:: DATA PROVIDED ::
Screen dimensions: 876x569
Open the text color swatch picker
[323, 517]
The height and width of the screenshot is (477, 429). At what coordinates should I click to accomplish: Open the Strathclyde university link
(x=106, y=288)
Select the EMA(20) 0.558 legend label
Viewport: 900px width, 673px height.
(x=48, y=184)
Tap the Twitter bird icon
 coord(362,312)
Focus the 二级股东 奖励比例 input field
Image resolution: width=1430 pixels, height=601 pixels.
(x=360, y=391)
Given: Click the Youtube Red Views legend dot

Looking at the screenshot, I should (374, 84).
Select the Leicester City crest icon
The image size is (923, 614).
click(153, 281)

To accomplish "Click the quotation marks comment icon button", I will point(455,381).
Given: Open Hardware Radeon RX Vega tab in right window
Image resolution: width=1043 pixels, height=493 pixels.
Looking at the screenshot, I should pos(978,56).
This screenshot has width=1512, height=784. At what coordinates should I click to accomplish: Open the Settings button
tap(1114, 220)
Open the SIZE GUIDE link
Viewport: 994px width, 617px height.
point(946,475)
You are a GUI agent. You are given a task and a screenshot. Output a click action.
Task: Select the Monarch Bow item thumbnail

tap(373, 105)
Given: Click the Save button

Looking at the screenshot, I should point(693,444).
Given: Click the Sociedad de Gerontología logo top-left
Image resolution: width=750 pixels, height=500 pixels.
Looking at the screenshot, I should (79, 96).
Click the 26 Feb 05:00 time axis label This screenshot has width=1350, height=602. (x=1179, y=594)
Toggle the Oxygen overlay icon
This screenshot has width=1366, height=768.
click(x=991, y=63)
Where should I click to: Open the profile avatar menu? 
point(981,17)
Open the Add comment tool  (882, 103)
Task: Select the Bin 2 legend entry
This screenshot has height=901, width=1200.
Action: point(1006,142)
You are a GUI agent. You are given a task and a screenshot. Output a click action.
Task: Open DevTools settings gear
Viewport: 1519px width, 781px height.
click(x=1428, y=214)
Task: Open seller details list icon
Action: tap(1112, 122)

:: WORK TO BE COMPLETED ::
The output must consist solely of the lines from the first line of the records through the line containing "Select the EMA(20) 0.558 legend label", reproduced exactly.

:: SOLUTION BELOW ::
Screen dimensions: 876x569
Open the text color swatch picker
[323, 517]
The height and width of the screenshot is (477, 429). At what coordinates should I click to accomplish: Open the Strathclyde university link
(x=106, y=288)
Select the EMA(20) 0.558 legend label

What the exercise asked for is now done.